Unpolarized light is shown through two polarizing filters that are at 90 degrees. What fraction of light will pass through both filters?
To determine the fraction of light that will pass through two polarizing filters that are at a 90 degree angle, we need to consider the properties of polarized light and Malus's law.
Polarized light refers to light waves that vibrate in a specific direction, instead of vibrating in all directions randomly.

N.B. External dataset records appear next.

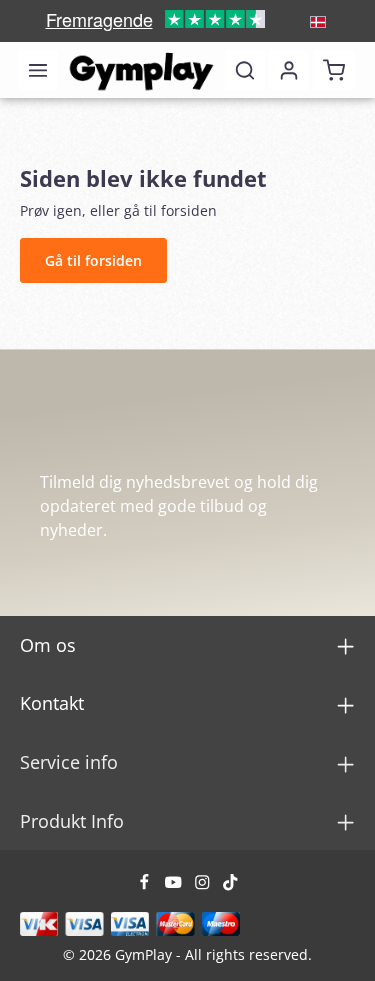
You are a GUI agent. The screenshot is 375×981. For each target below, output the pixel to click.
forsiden (189, 210)
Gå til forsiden (93, 260)
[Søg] (245, 70)
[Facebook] (146, 885)
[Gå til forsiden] (142, 70)
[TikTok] (230, 885)
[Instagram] (204, 885)
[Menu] (38, 70)
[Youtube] (175, 885)
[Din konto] (289, 70)
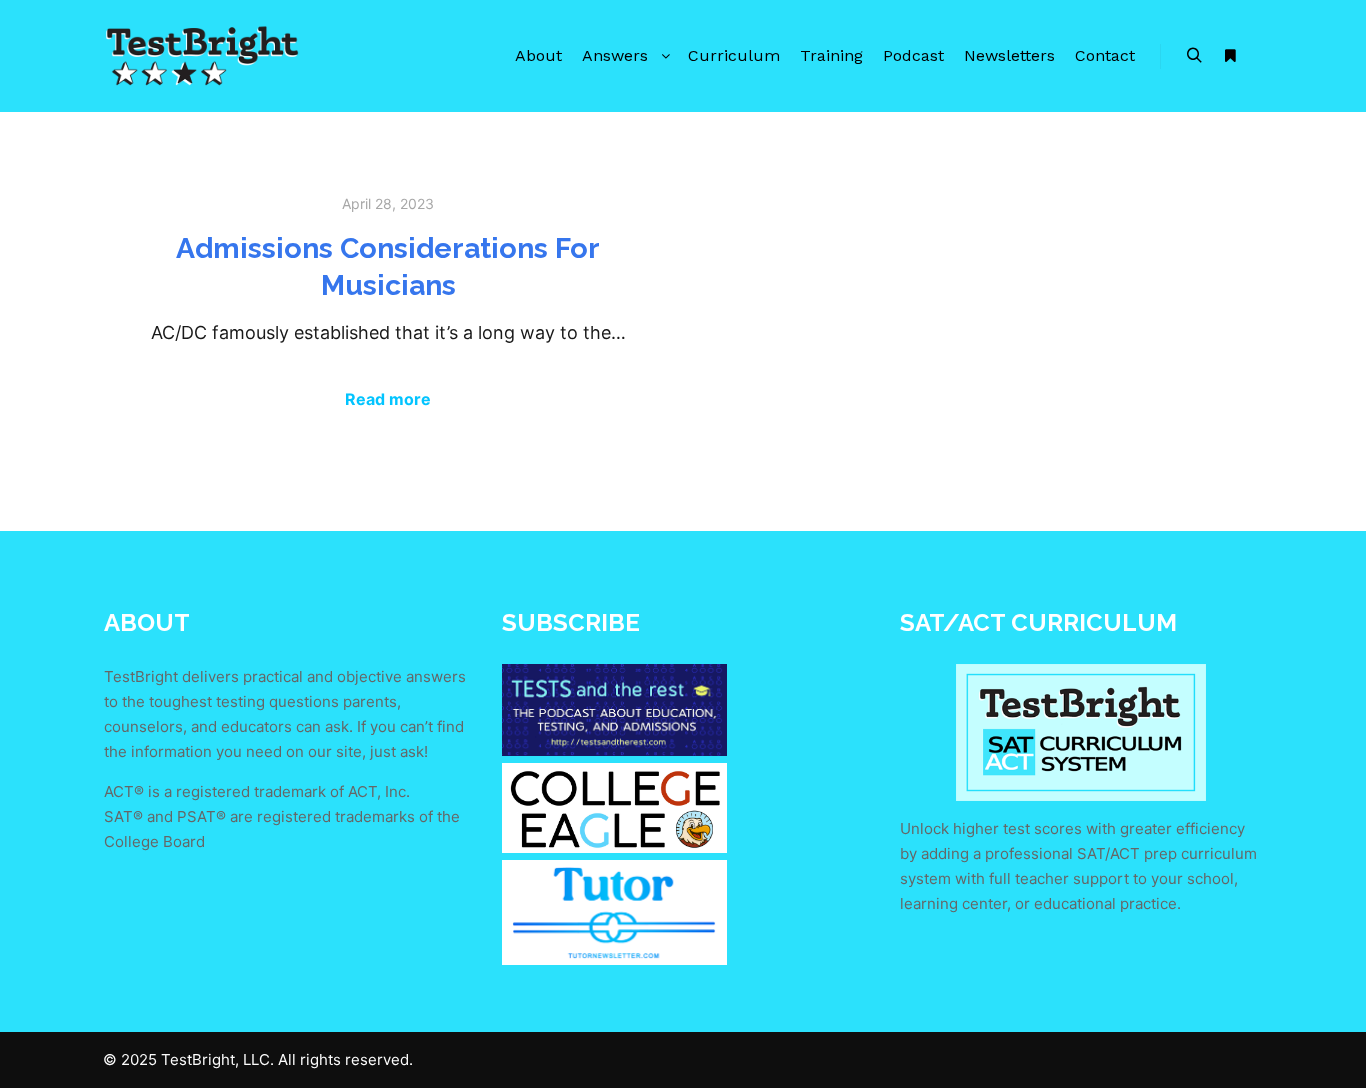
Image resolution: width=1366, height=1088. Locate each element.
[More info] (1230, 56)
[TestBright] (203, 56)
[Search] (1194, 56)
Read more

A polarizing filter is a material that transmits light waves vibrating in a specific direction and blocks or absorbs light waves vibrating in other directions.
When unpolarized light passes through the first polarizing filter, it becomes polarized in the direction of the filter's transmission axis. However, when this polarized light passes through a second polarizing filter, the filter's transmission axis is perpendicular (at 90 degrees) to the polarization of the light, resulting in obstruction of most of the light.
According to Malus's law, the intensity (brightness) of the light that passes through the second filter is proportional to the cosine squared of the angle θ between the transmission axes of the two filters.
In this case, the angle between the transmission axes of the two filters is 90 degrees, so θ = 90 degrees. The cosine of 90 degrees is 0, so the intensity of the light that passes through the second filter is zero.
Therefore, no light will pass through both filters. The fraction of light that passes through both filters is 0.